Member of the People's Assembly for Idlib
- Incumbent
- Assumed office 5 October 2025

Personal details
- Born: Abdul-Razzaq As'ad Awad 1988 (age 37–38) Idlib, Syria
- Party: Independent
- Education: University of Aleppo (BA)

= Abdul-Razzaq Awad =

Syrian lawyer and politician (born 1988)

Abdul-Razzaq As'ad Awad (عبد الرزاق أسعد العوض; born 1988) is a Syrian lawyer, humanitarian and politician who has served as a member of the People's Assembly for the constituency of Idlib since October 2025.

==Biography==
Awad was born in Idlib in 1988. He obtained a law degree from the University of Aleppo in 2012 and later earned a diploma in relief and humanitarian work from Rushd University in Istanbul in 2014.

Following the beginning of the Syrian revolution in 2011, Awad participated in the protest movement in Idlib before becoming involved in humanitarian and development work.

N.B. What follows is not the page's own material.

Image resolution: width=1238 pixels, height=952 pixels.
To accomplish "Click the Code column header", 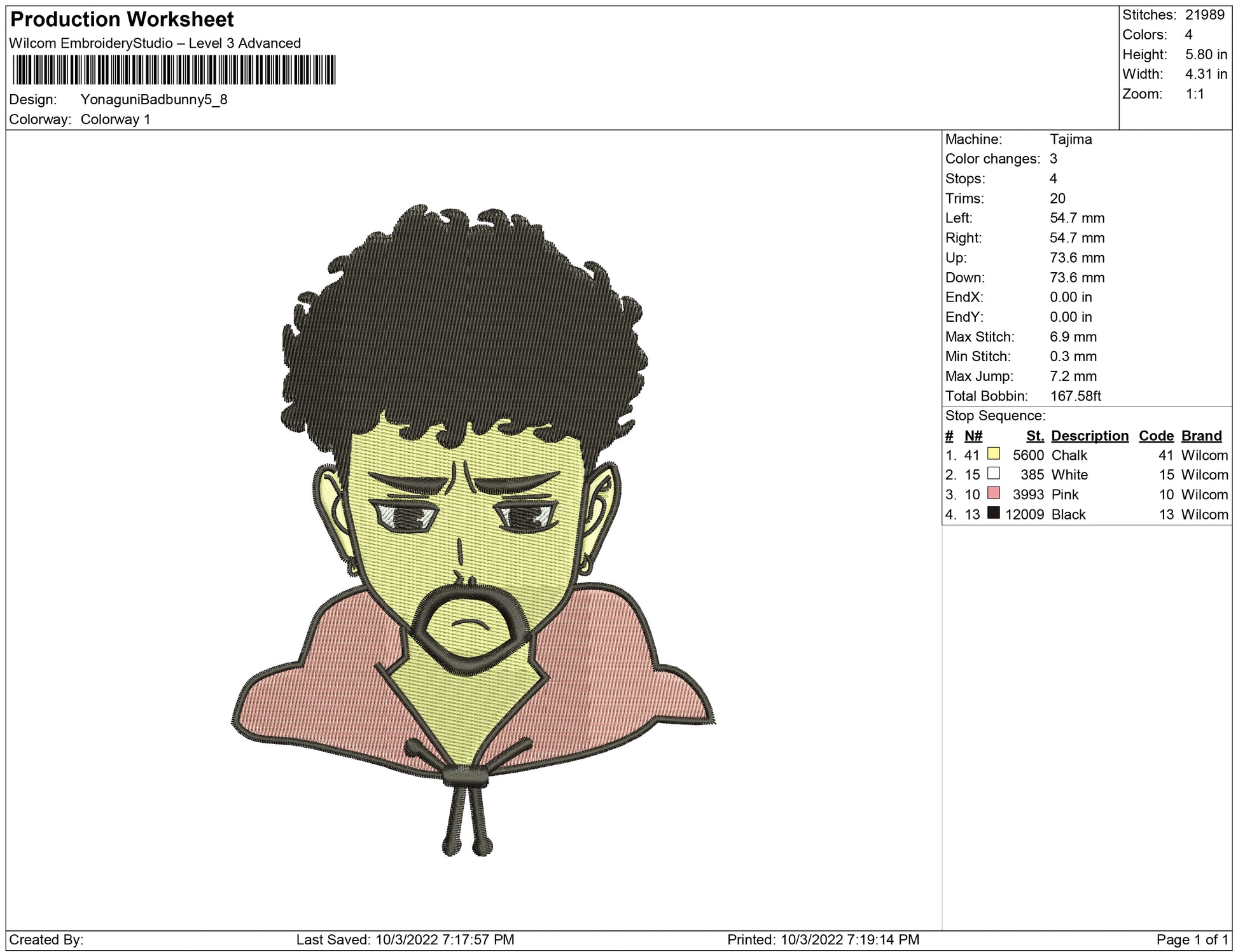I will tap(1155, 436).
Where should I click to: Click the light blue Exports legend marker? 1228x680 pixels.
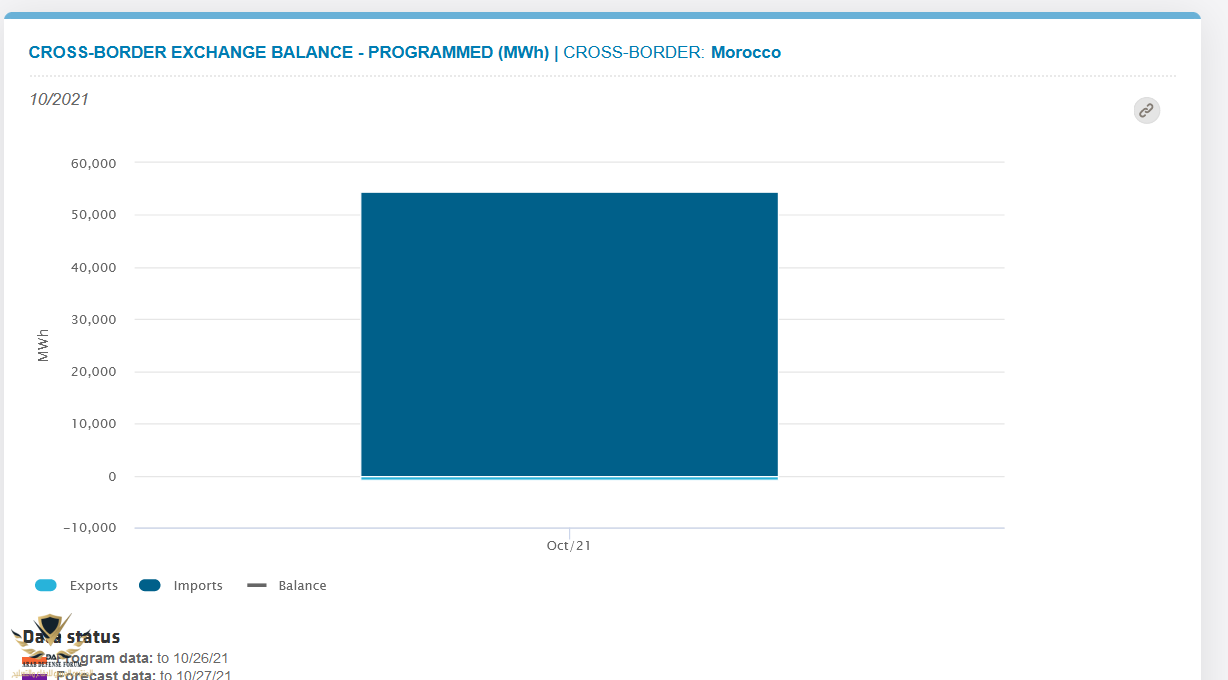46,586
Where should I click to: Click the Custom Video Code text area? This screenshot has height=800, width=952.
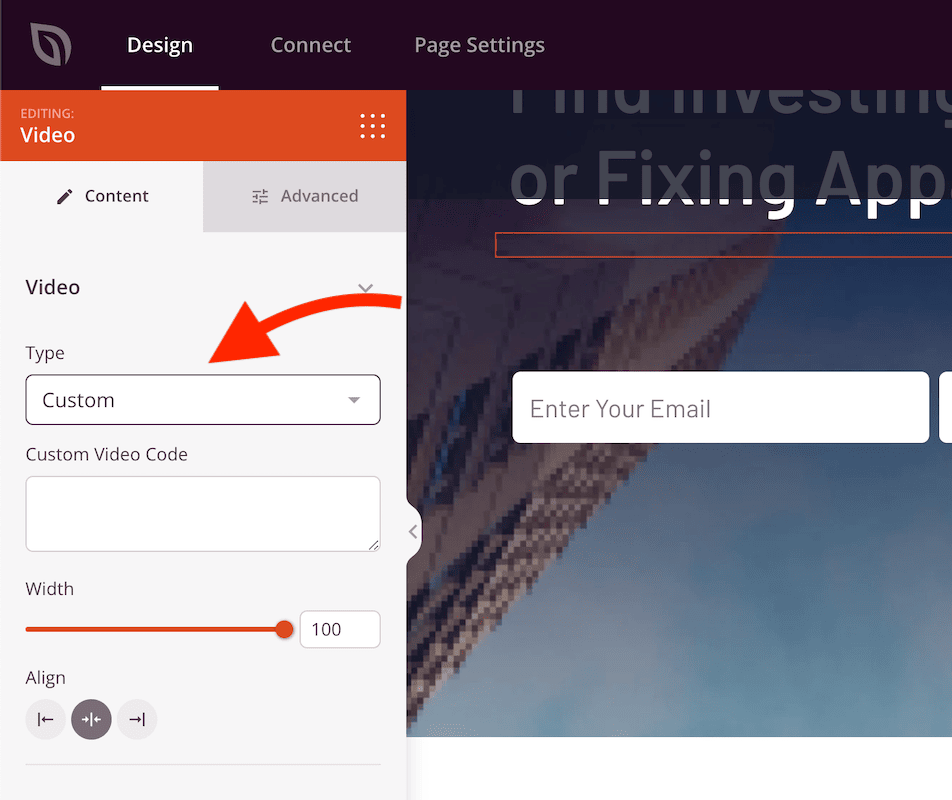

During the Syrian civil war, he worked with several Syrian humanitarian organizations, including Rahmaa Baynahum Association, Violet Organization (Banafsej), Syria Relief, and Action For Humanity, focusing on relief programs and community initiatives.

On 19 November 2018, Awad was arrested by the Syrian Salvation Government, the de facto administration in parts of Idlib at the time. The authorities stated that his detention was related to a lawsuit filed by beneficiaries of a livelihood project implemented by the Violet Organization, alleging financial misconduct involving approximately US$46,000. The organization rejected the allegations, stating that the claims were motivated by personal disputes and that Awad had acted within the framework of humanitarian work. He was later released after 13 days, following public criticism of his detention.

Following the fall of the Assad regime in December 2024, Awad participated in the 2025 parliamentary election and was elected as a representative for Idlib on October 2025.